Furthermore, each of the parts of the core comprises:

- a first curved portion having a radius of curvature R1 of 40-60 mm;

- a second straight portion;

- a fifth curved portion having a radius of curvature R4 of 10-30 mm.

Each of the first, second, third and fourth parts of the X-shaped core is a continuous and smooth structure formed of multiple curved and straight portions. The curved portions, such as the first, third and fifth curved portions and the straight portions, such as the second and fourth straight portions enable each of the first, second, third and fourth parts of the core to bend at specific points (or regions) and straighten at other points respectively to result in a defined shape of the first, second, third and fourth parts that are connected to form the continuous X-shaped core. According to an embodiment, the radius of curvature R1 is 45-55 mm. In an example, the radius of curvature R1 may be from 40, 41, 42, 43, 44, 45, 46, 47, 48, 49, 50, 51, 52, 53, 54, 55, 56, 57, 58 or 59 mm up to 41, 42, 43, 44, 45, 46, 47, 48, 49, 50, 51, 52, 53, 54, 55, 56, 57, 58, 59 or 60 mm. According to an embodiment, the radius of curvature R3 is 3- 7 mm. In an example, the radius of curvature R3 may be from 2, 3, 4, 5, 6, 7 or 8 mm up to 3, 4, 5, 6, 7, 8 or 9 mm. According to an embodiment, the radius of curvature R4 is 15-25 mm. In an example, the radius of curvature R4 may be from 10, 11, 12, 13, 14, 15, 16, 17, 18, 19, 20, 21, 22, 23, 24, 25, 26, 26, 28 or 29 mm up to 11, 12, 13, 14, 15, 16, 17,

18, 19, 20, 21, 22, 23, 24, 25, 26, 26, 28, 29 or 30 mm.

According to an embodiment, a distance between the third curved portion of the first part and the third curved portion of the second part is 80-120 mm, and a distance between the third curved portion of the first part and the third curved portion of the fourth part is 100-140 mm. In an example, the distance between the third curved portion of the first part and the third curved portion of the second part may be from 80, 81, 82, 83, 84, 85, 86, 87, 88, 89, 90, 91, 92, 93, 94, 95, 96, 97, 98, 99, 100, 101, 102, 103, 104, 105, 106, 107, 108, 109, 110, 111, 112, 113, 114, 115, 116, 117, 118 or 119 mm up to 81, 82, 83, 84, 85, 86, 87, 88, 89, 90, 91, 92,

93, 94, 95, 96, 97, 98, 99, 100, 101, 102, 103, 104, 105, 106, 107, 108, 109, 110, 111, 112, 113, 114, 115, 116, 117, 118, 119 or 120 mm. The distance between the third curved portion of the first part and the third curved portion of the fourth part may be from 100, 101, 102, 103, 104, 105, 106, 107, 108, 109, 110, 111, 112, 113, 114, 115, 116, 117, 118,

119, 120, 121, 122, 123, 124, 125, 126, 127, 128, 129, 130, 131, 132,

133, 134, 135, 136, 137, 138 or 139 mm up to 101, 102, 103, 104, 105, 106, 107, 108, 109, 110, 111, 112, 113, 114, 115, 116, 117, 118, 119,

120, 121, 122, 123, 124, 125, 126, 127, 128, 129, 130, 131, 132, 133, 134, 135, 136, 137, 138, 139 or 140 mm.

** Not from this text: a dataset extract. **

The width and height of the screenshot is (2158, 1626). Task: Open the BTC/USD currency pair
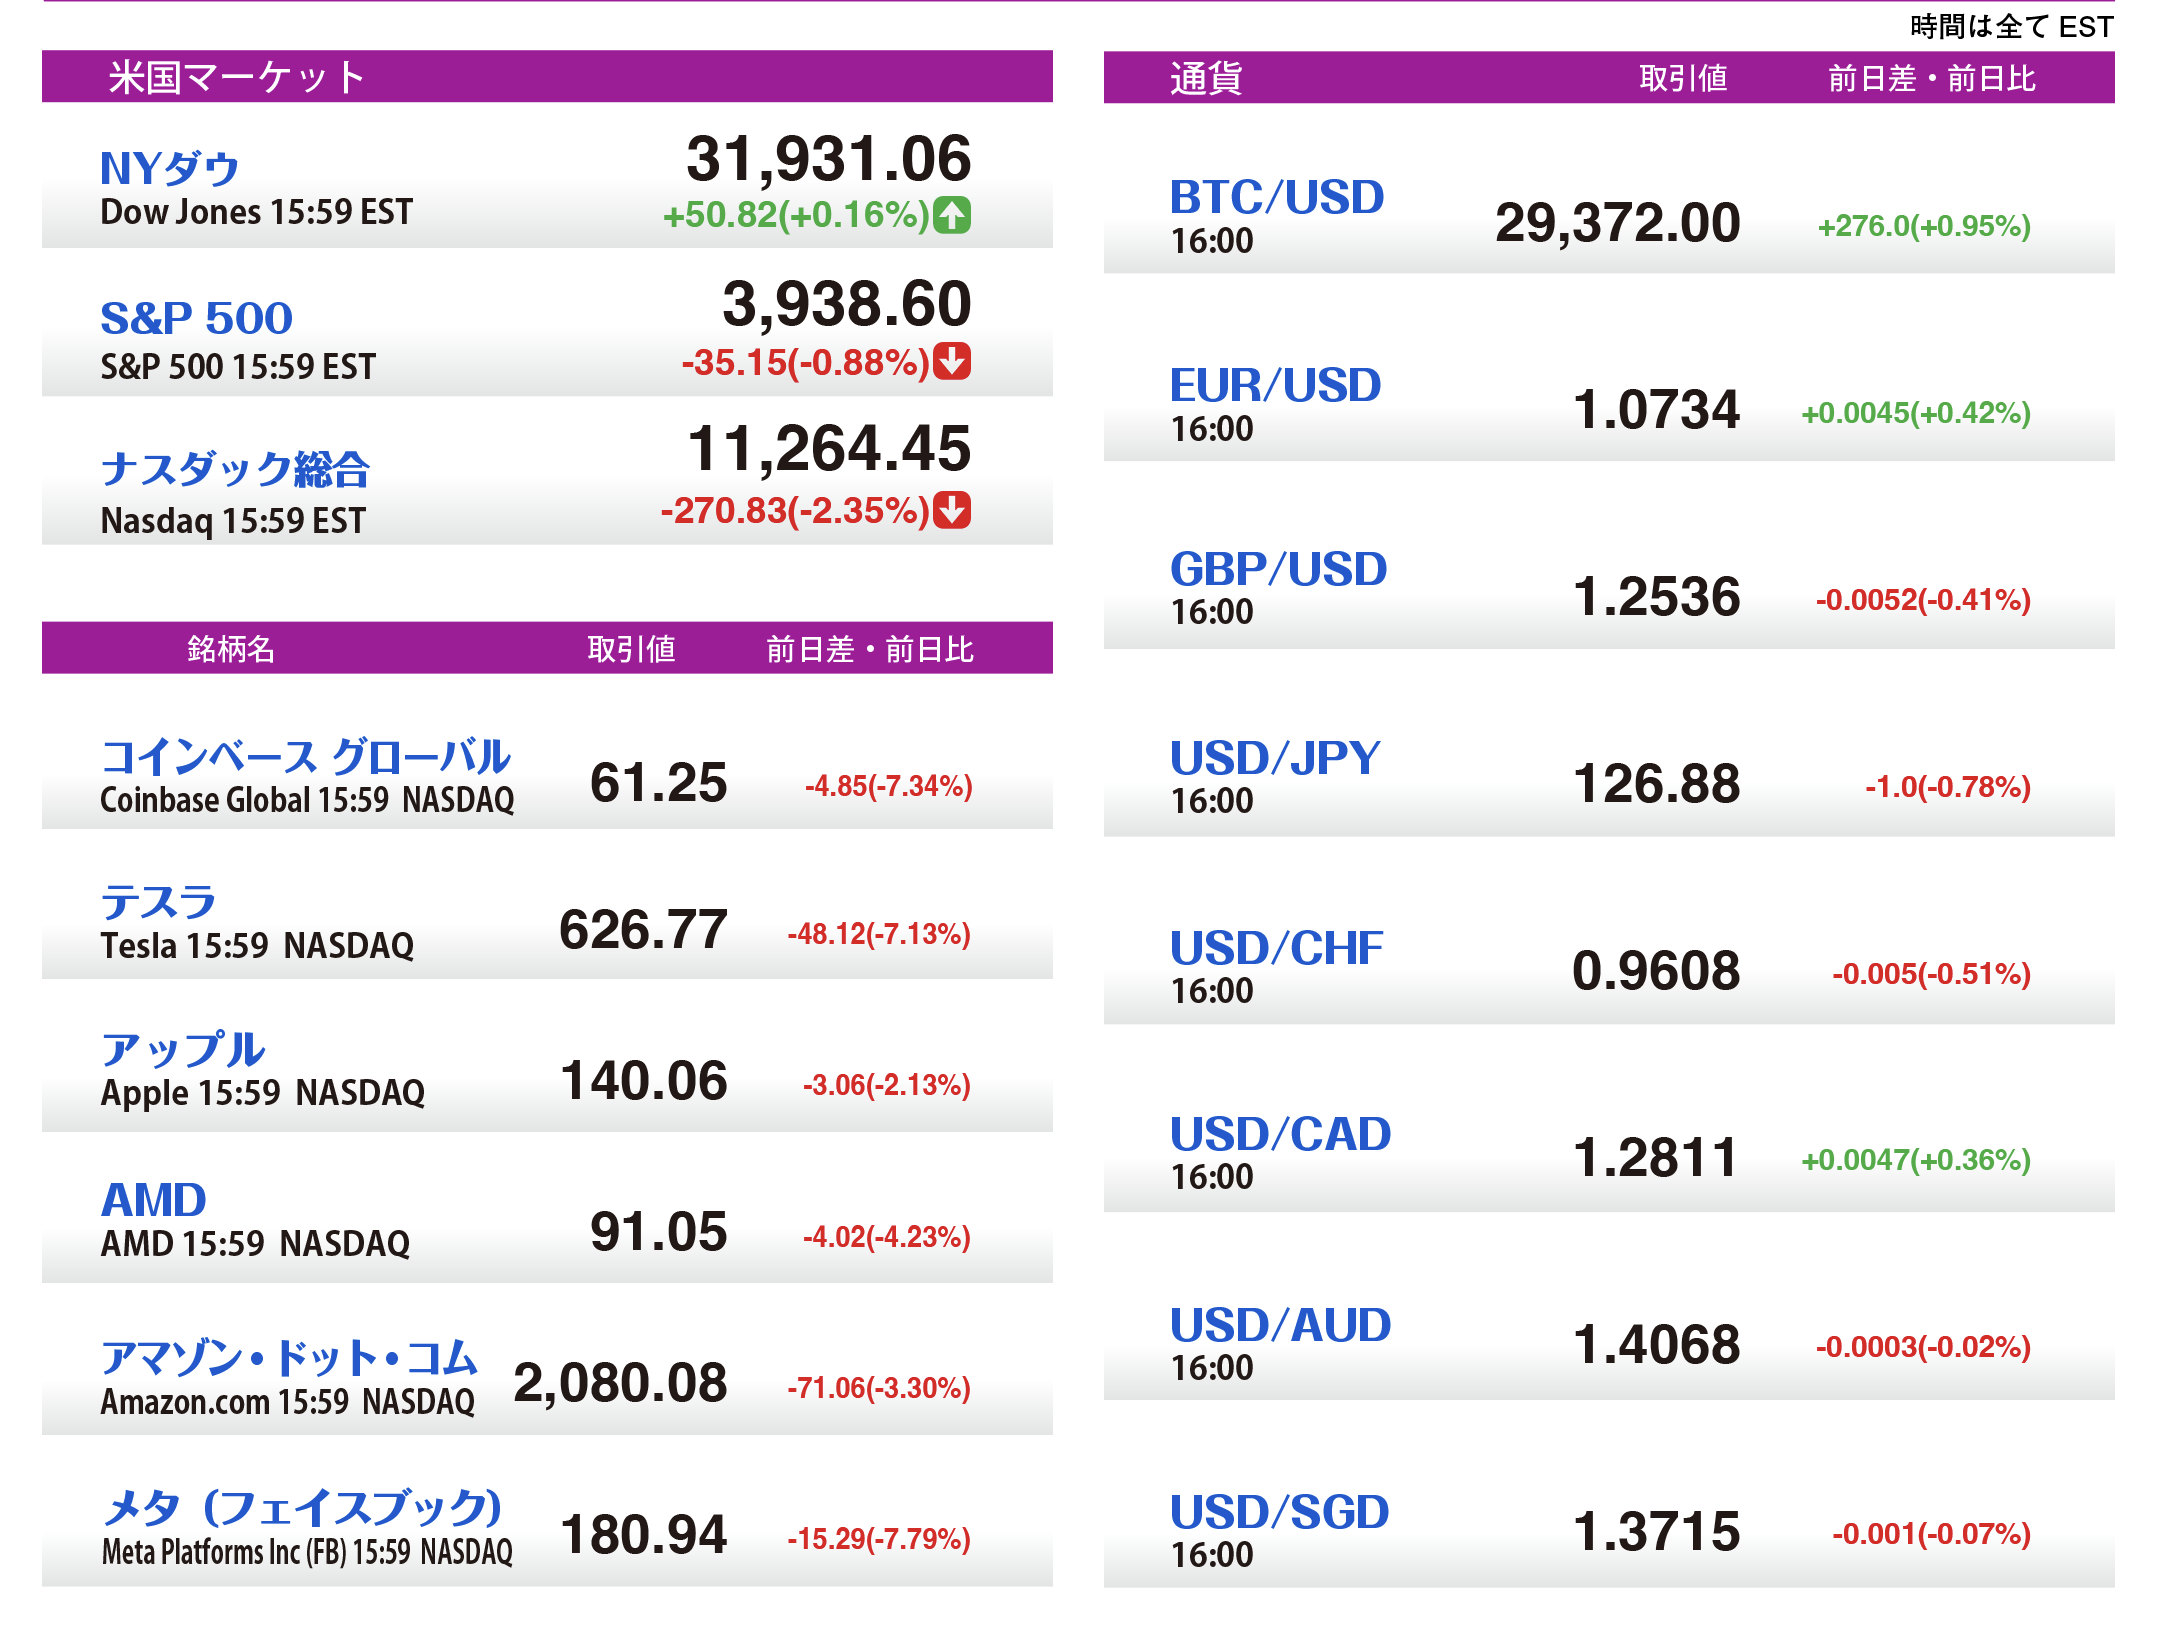(1277, 197)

According to an embodiment, the rod forming the core has a largest cross-sectional dimension of 6-12 mm. In an example, the cross-sectional dimension may be from 6, 7, 8, 9, 10 or 11 mm up to 7, 8, 9, 10, 11 or 12 mm. The outside of the core between the third curved portions of two successive parts (of the first, second, third, and fourth parts) forms a concave structure. Similarly, inside of the core between the third curved portions of two successive parts (of the first, second, third, and fourth parts) forms a convex structure. In an example, specifically, the outside of the core from the second straight portion of the first part to the second straight portion of the fourth part forms a concave structure. The outside of the core from the second straight portion of the second part to the second straight portion of the third part forms a concave structure.

According to an embodiment, a form of the cross-section of the rod forming the core is selected from a group consisting of a circle, an ellipse and a stadium. Beneficially, a smooth cross-section and small diameter of the rod facilitate frictionless and nearly painless insertion of the intravaginal device into and out of the vagina, and minimises any risk of perforation of the vaginal walls of the cow. The aforementioned intravaginal device further comprises a membrane at least partially encasing said core, the membrane comprising a therapeutically active agent and being able to release the therapeutically active agent within a period of 6-10 days. The membrane provides the intravaginal device with a capability of controlled and constant release of the therapeutically active agent for 6-10 days. Optionally, the intravaginal device releases of the therapeutically active agent via the membrane leading to a target plasma levels of the therapeutically active agent (e.g. progesterone) of approximately 5 ng/ml. In an example, beneficially, the plasma concentration of the therapeutically active agent in the initial 1-4 days of the 6-10 days period may be highest (e.g. in the range of ³ 5 ng/ml, such as 5-7 ng/ml) and then gradually decline slightly to approximately ³ 2 ng/ml, such as 2-5 ng/ml, for the remaining period of up to maximum 10 days. The membrane is uniform and essentially non-porous (i.e. no through-holes). In other words, the membrane is semi-permeable to allow release of the therapeutically active agent via the membrane. In an embodiment, the membrane completely encases the core as a coating film formed around the rod that forms the core of the intravaginal device. In this embodiment, the membrane may be arranged on the core before the core is formed into the closed X-shape. The cross-sectional dimension of the intravaginal device is slightly larger than the cross-sectional dimension of the core as the membrane surrounds the core.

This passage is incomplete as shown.